Motivation

Simple OLS(ordinary least square regression) is susceptible to the outliers and it can be disastrous if data is contaminated with outliers. OLS can be only used if all the assumptions of data are valid; when some of the assumptions turn out to be invalid, it can perform poorly. Robust Regression provides an alternative to least square regression by lowering the restrictions on assumptions. Robust algorithms dampens the effect of outliers in order to fit majority of the data.

Outliers tend to pull regression fit too far in the direction recieving much more weight than they deserve in case of least squares. Robust regression down-weights the influence of outliers, which makes their residuals larger & easier to identify.

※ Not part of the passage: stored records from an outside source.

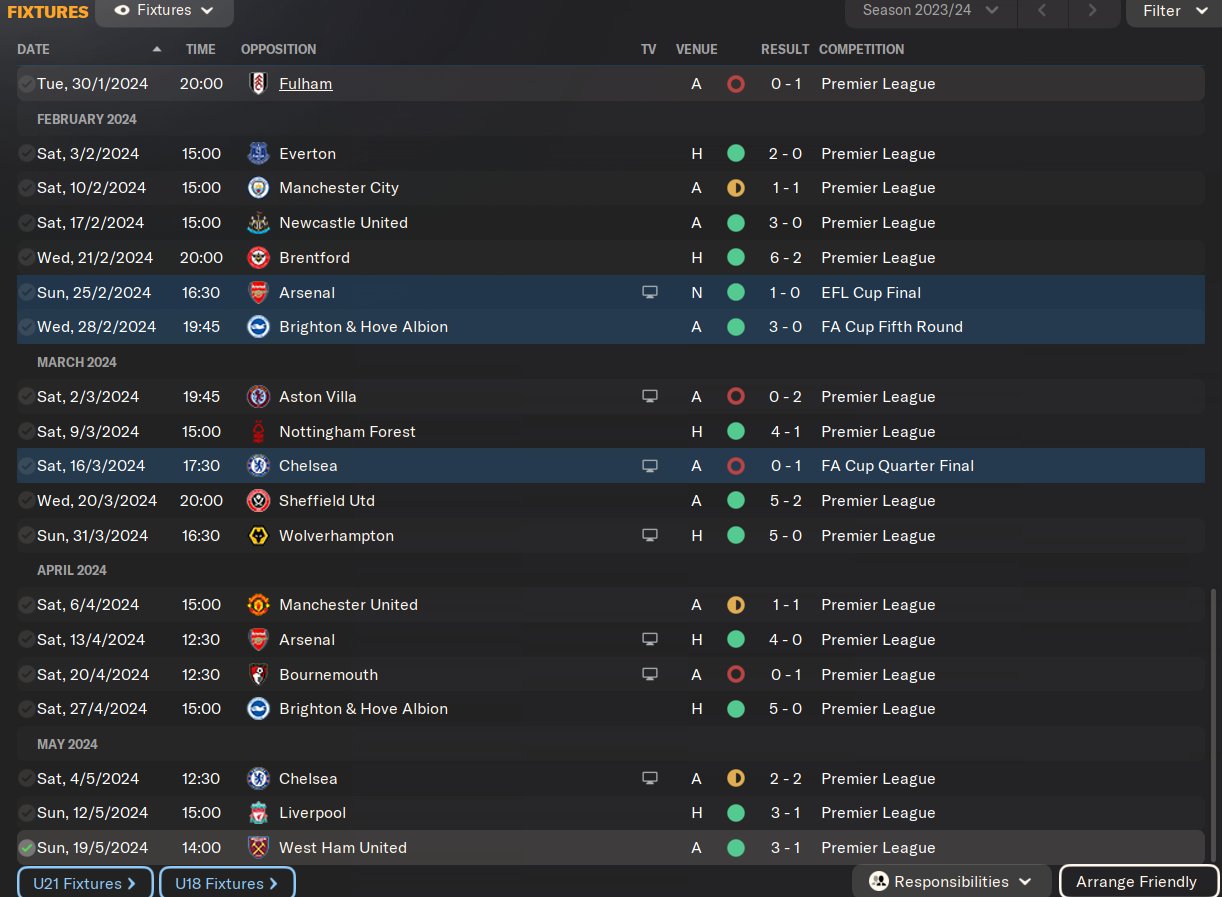Sort by the Opposition column header
Image resolution: width=1222 pixels, height=897 pixels.
click(x=278, y=49)
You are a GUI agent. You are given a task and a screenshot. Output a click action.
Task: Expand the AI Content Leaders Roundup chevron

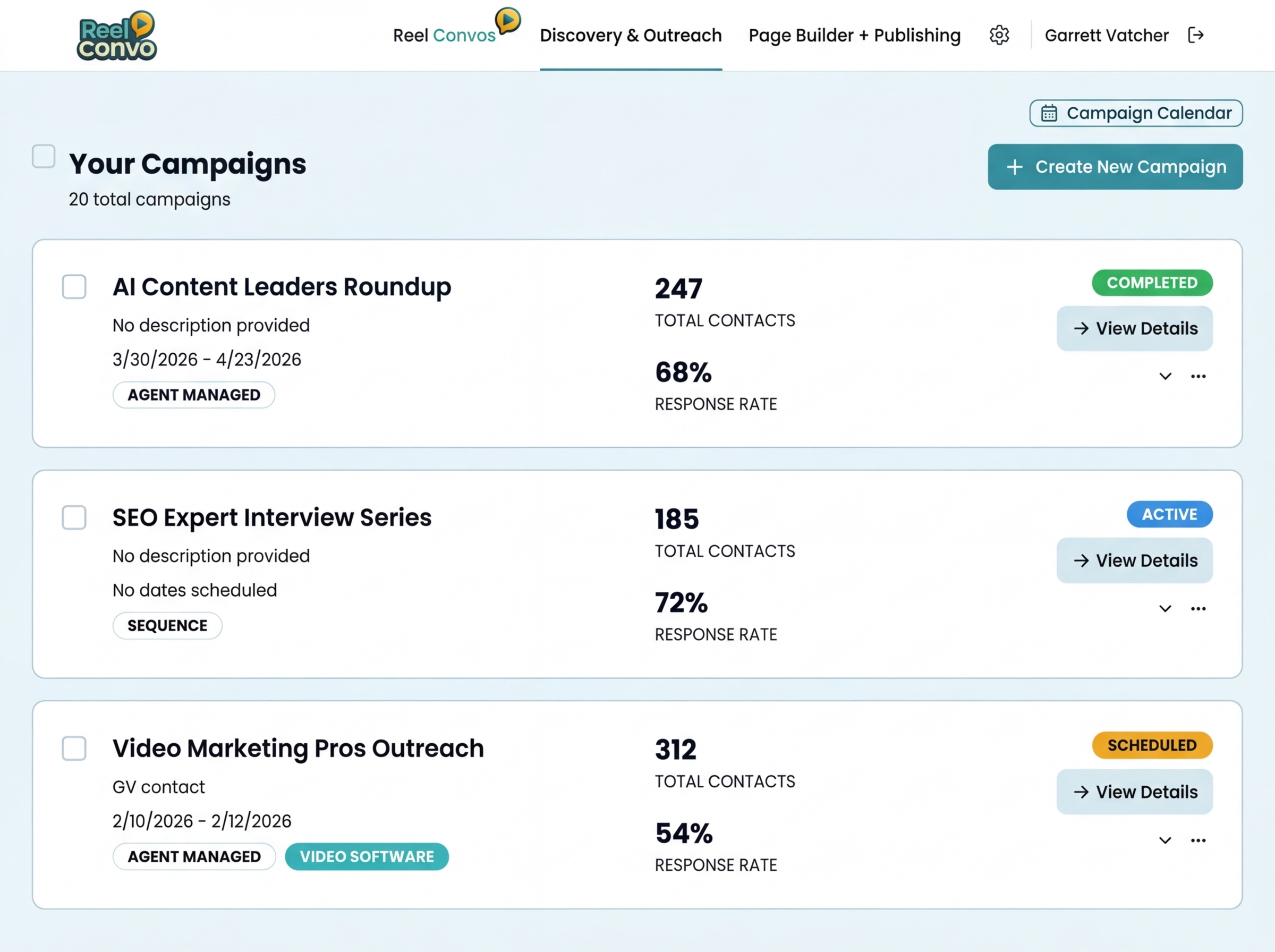pos(1165,376)
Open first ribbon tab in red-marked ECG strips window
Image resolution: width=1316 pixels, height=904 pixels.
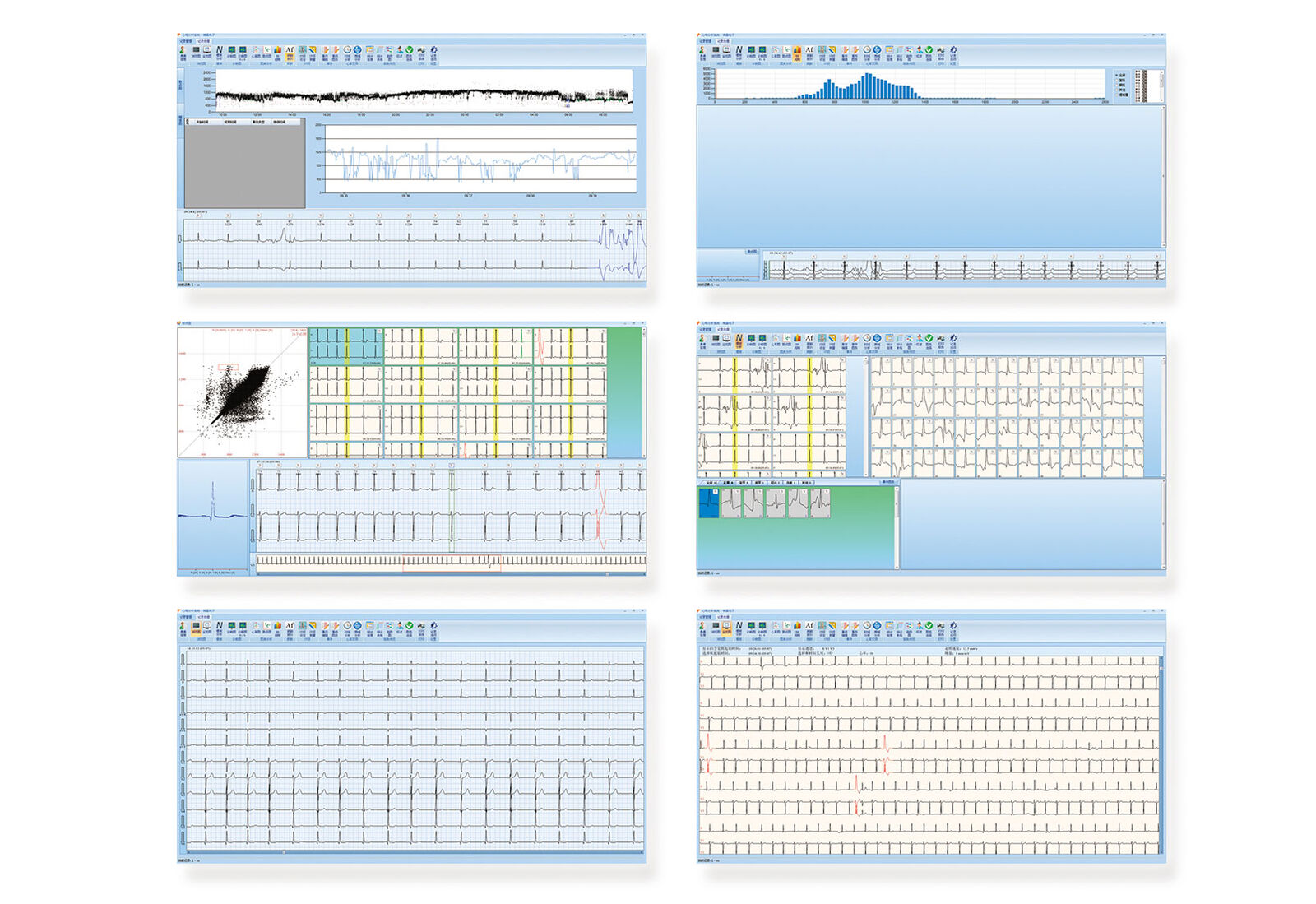(x=705, y=616)
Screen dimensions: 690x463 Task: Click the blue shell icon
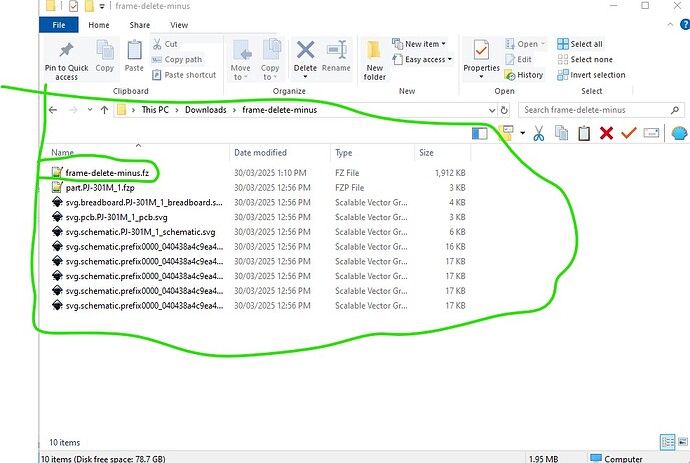point(680,132)
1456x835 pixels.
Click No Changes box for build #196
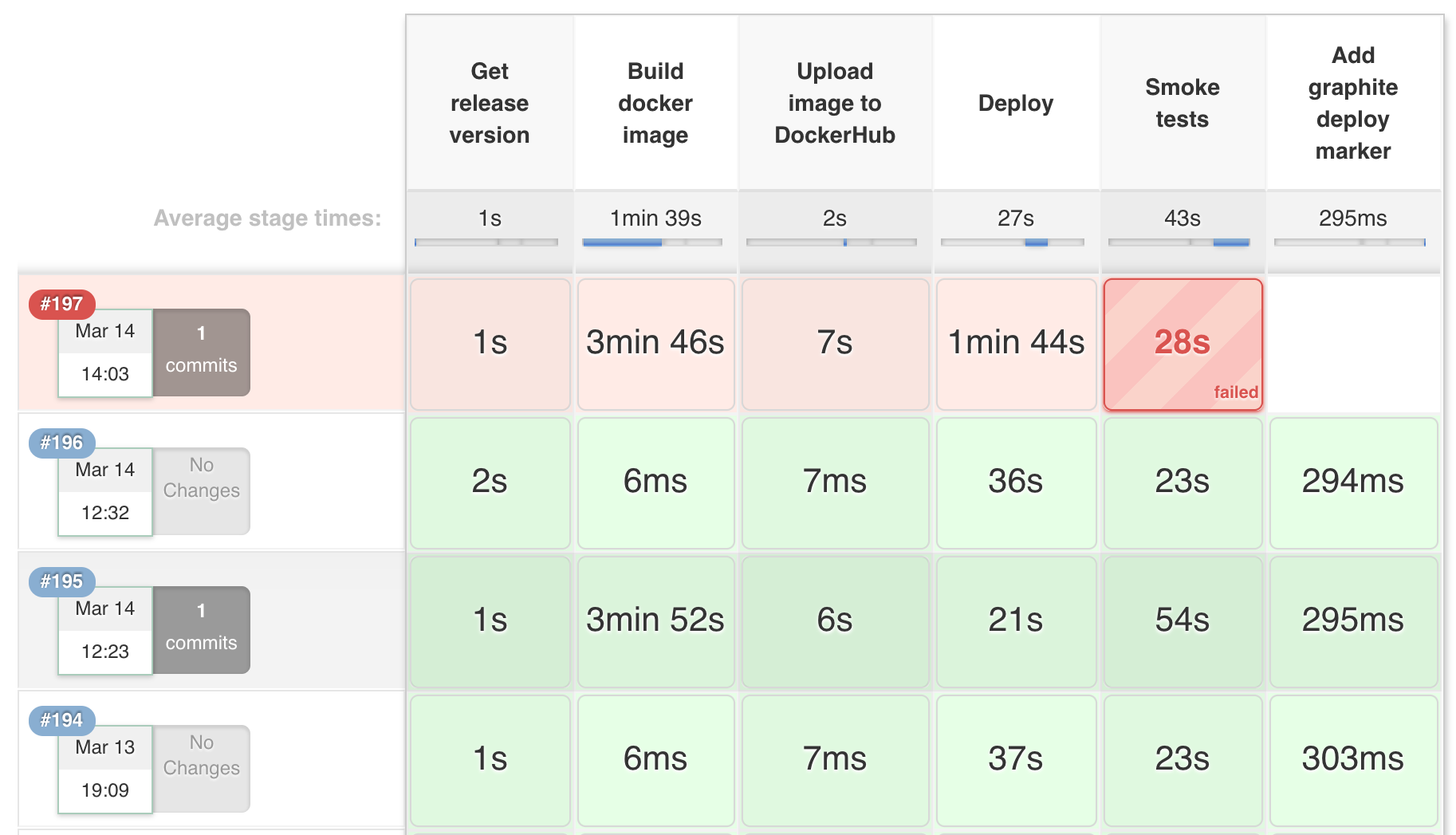201,490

Overview of Robust regression models in scikit-learn:

There are several robust regression methods available. scikit-learn provides following methods out-of-the-box.

1. Hubber Regression

HuberRegressor model

Huber loss is a loss function used in robust regression that is less sensitive to outliers in data than the squared error loss. The Hubber Regressor provided by scikit-learn optimizes the squared loss and absolute loss for the samples based on epsilon, where epsilon is a parameter to control the number of samples which should be treated as outliers.

2.RANSAC Regression

RANSAC (RANdom SAmple Consensus) algorithm.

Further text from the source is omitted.